Equity release is usually structured with a drawdown facility, meaning you can take equity out of the property in stages, allowing you to pay for bigger one-off expenses or simply to give yourself a bit extra to spend or invest each month.
With equity release, the interest on the agreed loan is rolled up into the outstanding balance, with the full amount repaid on sale of the property or death of its owner.
The drawback as that as interest accrues, future interest is payable on the growing balance – meaning the debt in the property grows relatively quickly as a result of compound interest.
That said, Retirement Advantage has included an option to repay some or all of the interest monthly – either for part of the term of the loan or indefinitely – reducing the likelihood of the debt growing exponentially.

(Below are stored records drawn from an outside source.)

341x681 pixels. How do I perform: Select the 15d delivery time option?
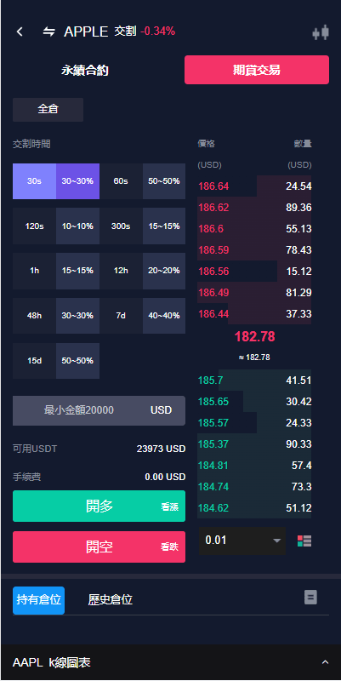34,361
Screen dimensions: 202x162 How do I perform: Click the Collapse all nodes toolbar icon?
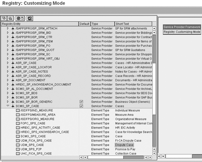(x=9, y=18)
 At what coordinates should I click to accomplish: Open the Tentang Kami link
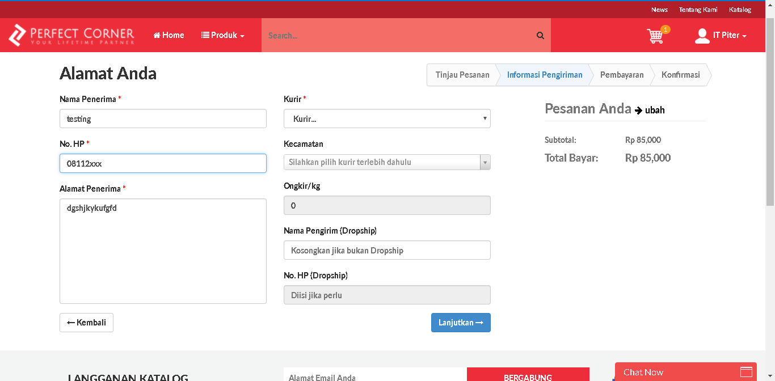click(x=698, y=10)
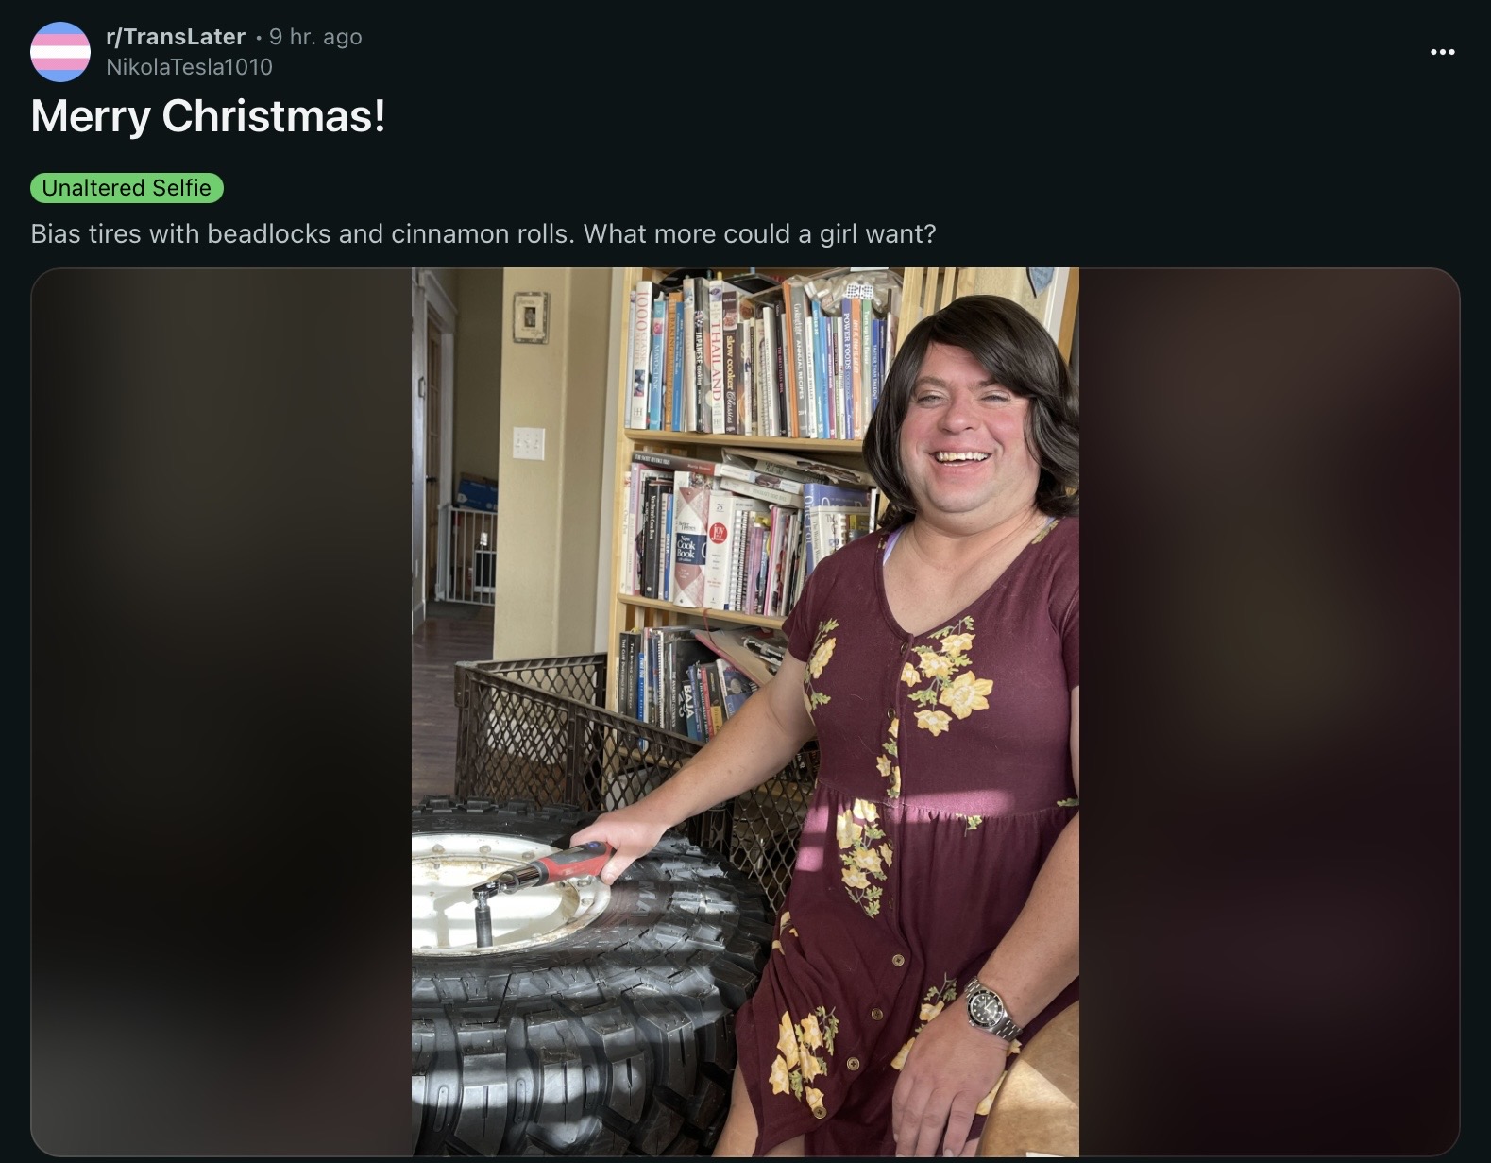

The deals are not a new concept but Retirement Advantage is currently the only lender offering equity release against buy-to-let properties. The firm has also launched a range for those wishing to release equity from a second home.
Tom Evans, of Retirement Advantage Equity Release, said: ‘As with our broader product range, these new offers will give customers real flexibility in deciding whether they service just the interest, make interest and capital repayments, or let the interest roll up.
‘These are exciting times for the equity release market, with growth at record levels. With demand increasing, innovation of this kind is integral to meeting the needs of people across the country.’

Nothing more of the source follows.